SCPs (Service Control Policies) to limit user access and actions to specific regions: Unlike Config Rules that can only detect configuration or compliance violations, Service Control Policies can completely restrict access to certain regions, services, or actions at the Organization or OU level. Control Tower already uses SCPs for their ‘preventative’ GuardRails, but we layer over additional SCPs to both prevent user access to certain regions and control costs. New SCPs can be easily deployed and managed through the Customizations pipeline solution.
AWS advises that Config Recorders be enabled in all active regions, but this incurs a cost, especially if most regions go unused. GuardDuty, used for API security monitoring, is also advised to be enabled in all regions. To minimize the associated costs, we use an SCP to effectively disable access to all AWS services outside of the regions in use by Control Tower. Then we deploy GuardDuty and Config Rules to only the regions within Control Tower’s scope, thus lowering the cost of those services. In addition, we deploy an SCP to compliant OUs that limits our SSO users to access only us-east-1. These SCPs can be modified at any point from the Master Payer account, and access changes take effect immediately.

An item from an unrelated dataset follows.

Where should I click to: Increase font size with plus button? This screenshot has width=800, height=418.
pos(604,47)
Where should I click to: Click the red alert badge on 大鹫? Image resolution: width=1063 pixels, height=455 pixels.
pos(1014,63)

GuardDuty for API security monitoring: GuardDuty monitors API calls in a given region, classifying the potential severity of suspicious API calls and giving insights through a dashboard. New child accounts are automatically enrolled in GuardDuty in the Control Tower regions and connected to the GuardDuty “master” in the Audit account. This is done through event-based triggering of a Lambda function.
AMI build pipeline to share images to client accounts: Our current build pipeline uses GitLab CI/CD to build images using Packer and Ansible on GitLab Runners running on EC2 instances in our Dev and Prod environments. A Git push to the staging branch of our build pipeline will deploy a new image to the Dev environment, while a merge/push to master branch will build and deploy to our Prod environment. When an AMI is successfully built, the build script looks up all of the active accounts in the current Org, and shares the AMI out to those accounts. It then updates an SSM Parameter, “GoldImage”, in all of the accounts to point to the new AMI. In this way, the Service Catalog EC2 product can just point to the “GoldImage” parameter, and always be assured of running the latest AMI. Note: We are currently working to transition the AMI pipeline to using AWS CodeCommit, CodeBuild, and CodePipeline instead of GitLab. The general build/deploy/share process though is the same.
AWS Service Catalog for provisioning new services and instances: The Service Catalog allows us to more granularly control what services clients can use, and in some cases, constrain what settings those services can be launched with. For example, we can limit users, through RBAC, to only launching instances with the Service Catalog, and furthermore, we can limit what types of instances, AMIs, etc. can be launched. As we build out our platform, new client products will be offered through the Service Catalog.
CloudWatch Agent on instances for cross-account logging and alarming: Instances from our shared AMI are built to self-configure the CloudWatch agent when they launch, which enables them to stream log files and metrics to CloudWatch Logs in the master account. This is accomplished through EC2 instance profiles in the child accounts that have assume-role privileges into a CloudWatch role in the Master account. This is particularly important for compliant accounts, where we need to ensure that users of those accounts cannot modify/delete log files. One drawback at this point is that logs sent to the master account are not sent to CloudWatch in the child account, and so we cannot currently create Alarms on those log files that would trigger in the child account.